__DESCRIPTION OF THE TASK__: Return, exactly and in full, the lines of the records below starting at the one with "[Accessibility Widget, click" and ending at the one with "Comedy (645, 1804)", and no other lines.

__SOURCE DATA__:
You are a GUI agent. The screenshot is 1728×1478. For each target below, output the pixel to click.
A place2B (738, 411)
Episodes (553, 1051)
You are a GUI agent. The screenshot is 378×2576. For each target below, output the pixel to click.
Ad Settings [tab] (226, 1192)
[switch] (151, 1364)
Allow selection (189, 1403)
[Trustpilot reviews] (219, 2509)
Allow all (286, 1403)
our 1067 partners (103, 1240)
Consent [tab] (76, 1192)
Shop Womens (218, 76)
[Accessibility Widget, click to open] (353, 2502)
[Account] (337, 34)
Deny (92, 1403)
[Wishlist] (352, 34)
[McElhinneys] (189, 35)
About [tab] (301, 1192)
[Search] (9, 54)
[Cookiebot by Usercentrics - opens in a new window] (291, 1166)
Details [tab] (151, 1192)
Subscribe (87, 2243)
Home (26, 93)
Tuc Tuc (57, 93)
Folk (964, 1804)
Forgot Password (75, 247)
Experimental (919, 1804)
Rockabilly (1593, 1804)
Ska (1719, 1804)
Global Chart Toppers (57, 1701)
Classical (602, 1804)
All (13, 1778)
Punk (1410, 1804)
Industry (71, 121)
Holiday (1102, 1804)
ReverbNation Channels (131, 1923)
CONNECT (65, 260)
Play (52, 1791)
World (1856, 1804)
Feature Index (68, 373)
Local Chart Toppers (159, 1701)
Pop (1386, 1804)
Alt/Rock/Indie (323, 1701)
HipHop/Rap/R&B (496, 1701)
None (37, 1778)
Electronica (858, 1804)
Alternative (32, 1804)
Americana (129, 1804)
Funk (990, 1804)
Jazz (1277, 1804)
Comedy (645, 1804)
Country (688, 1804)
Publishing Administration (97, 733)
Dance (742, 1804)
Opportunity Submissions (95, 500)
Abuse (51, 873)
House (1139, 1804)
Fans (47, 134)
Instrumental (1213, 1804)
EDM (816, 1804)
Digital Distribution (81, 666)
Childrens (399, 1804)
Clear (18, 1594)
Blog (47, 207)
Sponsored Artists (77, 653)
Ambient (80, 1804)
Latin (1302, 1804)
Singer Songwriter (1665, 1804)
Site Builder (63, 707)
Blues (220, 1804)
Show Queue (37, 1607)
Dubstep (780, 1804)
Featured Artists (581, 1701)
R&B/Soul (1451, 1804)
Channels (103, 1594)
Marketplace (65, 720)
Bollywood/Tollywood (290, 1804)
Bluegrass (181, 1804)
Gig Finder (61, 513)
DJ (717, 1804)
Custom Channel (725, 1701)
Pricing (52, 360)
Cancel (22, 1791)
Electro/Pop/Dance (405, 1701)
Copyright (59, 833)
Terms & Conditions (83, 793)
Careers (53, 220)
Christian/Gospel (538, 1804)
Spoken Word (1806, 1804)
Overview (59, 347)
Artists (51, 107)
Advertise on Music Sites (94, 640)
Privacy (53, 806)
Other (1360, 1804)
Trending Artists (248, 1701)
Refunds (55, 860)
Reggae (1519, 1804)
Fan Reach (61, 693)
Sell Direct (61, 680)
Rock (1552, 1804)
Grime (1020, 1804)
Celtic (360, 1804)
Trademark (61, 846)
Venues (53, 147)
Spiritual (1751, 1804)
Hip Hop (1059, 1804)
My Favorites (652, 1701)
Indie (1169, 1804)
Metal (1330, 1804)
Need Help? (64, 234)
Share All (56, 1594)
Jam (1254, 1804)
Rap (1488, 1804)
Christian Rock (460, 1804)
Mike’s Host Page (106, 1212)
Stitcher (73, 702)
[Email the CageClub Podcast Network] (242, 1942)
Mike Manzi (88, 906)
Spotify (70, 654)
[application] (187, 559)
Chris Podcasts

__RESPONSE AREA__:
[Accessibility Widget, click to open] (353, 2502)
[Account] (337, 34)
Deny (92, 1403)
[Wishlist] (352, 34)
[McElhinneys] (189, 35)
About [tab] (301, 1192)
[Search] (9, 54)
[Cookiebot by Usercentrics - opens in a new window] (291, 1166)
Details [tab] (151, 1192)
Subscribe (87, 2243)
Home (26, 93)
Tuc Tuc (57, 93)
Folk (964, 1804)
Forgot Password (75, 247)
Experimental (919, 1804)
Rockabilly (1593, 1804)
Ska (1719, 1804)
Global Chart Toppers (57, 1701)
Classical (602, 1804)
All (13, 1778)
Punk (1410, 1804)
Industry (71, 121)
Holiday (1102, 1804)
ReverbNation Channels (131, 1923)
CONNECT (65, 260)
Play (52, 1791)
World (1856, 1804)
Feature Index (68, 373)
Local Chart Toppers (159, 1701)
Pop (1386, 1804)
Alt/Rock/Indie (323, 1701)
HipHop/Rap/R&B (496, 1701)
None (37, 1778)
Electronica (858, 1804)
Alternative (32, 1804)
Americana (129, 1804)
Funk (990, 1804)
Jazz (1277, 1804)
Comedy (645, 1804)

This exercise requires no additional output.